Nyakarambi’deki
yaşamımı anlatan bu günceyi oluştururken, ilk başta, çok maceralı, ilginç,
Afrika müziği ve neşeli nağmeler ile dolu bir şeyler yazacağımı zannediyordum.
Afrika müziği, güzel bir doğa, motorla gezmek, kampta davullar eşliğinde güzel
şeyler yapmak, bunlar yok mu? Var. Ancak yalnız geçirdiğim vakitler arttıkça,
ve internetin, Cuma günü içmeye çağıran dostların, kardeşimin, kedilerimin, Ankara’nın
barlarının eksikliğinde, kızıl topraklara baktıkça, kendi muzungu dertlerimin
ağırlığı, su yüzüne çıkmaya başladı, uzun uzun, kendi muzungu dertlerimi düşünmeye,
neden böyle oluyor, diye sormaya başladım.
En
büyük muzungu derdim sağlık. Obeziteden kaynaklanan göz siniri zedelenmesi ve
karaciğer yağlanması var. Obezite karakterimi bile değiştirdi diyebilirim. Her
zaman evde oturmayı seven, Yengeç burcu, hareketsiz bir insandım ama şimdi
sanki en ufak hareket bile dağ tırmanışı gibi, koltukta çöktükçe çöküyorum,
hele iş yoksa ve Kigali’ye gitmediysem, bütün günü bahçede, sinek ısırıklarıyla
savaşarak, ama yatay pozisyonda geçiriyorum. İçimde düşünceler ertelendikçe
erteleniyor, sanki ruhum sandalyenin altından toprak zemine akıyor, çöktükçe
çöküyor, saatlerce böyle kalıyorum.
İnsanlar
bu yaşta böyle bir kilo artışını ve yaşam enerjisi eksikliğini asla
anlayamazlar. Çoğu zaman “Ben Ağır Yaşamlar’ı izledim. Orada Doktor Now var
öyle bir zayıflatıyor ki. Sen neden bu kadar çok yemeğe başladın ama Ezgicim
ya?” derler. “Ağır yaşamlar’ı izlediğine göre sebebini tahmin etmek zor olmasa
gerek!” dememek için kendimi çoğu zaman zor tutmuşumdur. Çoğu zaman obezlerin
hikayesi benzer birbirine. Cinsel şiddete uğrayan milyonlarca kadın ya riskli
davranışlar içine giriyor, ya da çareyi yemek yiyip hareket etmemekte buluyor.

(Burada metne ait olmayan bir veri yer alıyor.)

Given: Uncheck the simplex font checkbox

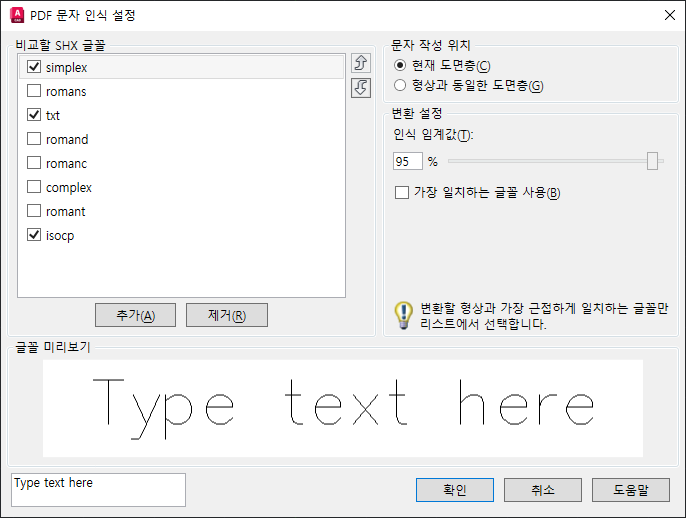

Yaşadıklarımı bugün, etraflıca düşününce, bir cinsel şiddet olarak
tanımlayabiliyorum. Ancak bunu ben, içten içe istemiş olmalıyım diye düşündüm.
Nasıl izin verdim, nasıl çekip gitmedim, nasıl bağırmadım, her yerden
engelleyip izimi kaybettirmedim? Neden bu kadar uysal davrandım, etrafa
yayılmış bir ton pamuk gibi?
Aklıma
sürekli gelen bir başka metafor ise altı boş bir bardak. Bazen arkadaşlarımı ve
ailemi gerçekten seviyor muyum diye düşünüyorum, yoksa bu sevgiler hiç dinmeyen
bir ihtiyacın mı tezahürü? Sanki bütün ilişkilerimizde benliğime aktarılan
sevgi, altı boş bir bardağa dökülüyormuş gibi akıp gidiyor. Hiçbir zaman ama hiçbir zaman yeterli
gelmiyor. Bunu söylediğimizde çoğu arkadaşımız bilgiç bir gülümsemeyle “Peki,
sen kendini seviyor musun?” diye sorar. Oysaki bunu ölçmek biraz zor bir şeydir.
Burada
bizim jenerasyonumuz bir katliama tanık olmuş. Konuştuğumuz herkes ama herkes,
insanların pala ile kıtır kıtır kesilmesini, annelerin çocukların gözü önünde
iğfal edilmesini yaşamış. 30 yaşında bir insan, o zaman 6 yaşındaymış. Bundan
hiç bahsetmiyorlar. Bu yüzden sanki yaşam, hiçbir şey olmamış gibi akıp
gidiyor. Ben de bu sessizlik içinde, başkalarının acılarını o kadar da
bilmediğim için, tipik bir muzungu gibi, evin büyük ve bakımlı bahçesinde,
ayaklarımı uzatarak, kendi yaşamımda olan biteni düşünüyorum.